▸ **Brief**: Please retype the data in full, exactly as given.

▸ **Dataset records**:
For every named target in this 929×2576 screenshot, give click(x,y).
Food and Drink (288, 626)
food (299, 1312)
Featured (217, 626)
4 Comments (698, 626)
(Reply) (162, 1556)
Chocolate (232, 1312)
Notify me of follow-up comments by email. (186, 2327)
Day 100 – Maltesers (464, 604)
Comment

▸ **Result of this task**:
For every named target in this 929×2576 screenshot, give click(x,y).
Food and Drink (288, 626)
food (299, 1312)
Featured (217, 626)
4 Comments (698, 626)
(Reply) (162, 1556)
Chocolate (232, 1312)
Notify me of follow-up comments by email. (186, 2327)
Day 100 – Maltesers (464, 604)
Comment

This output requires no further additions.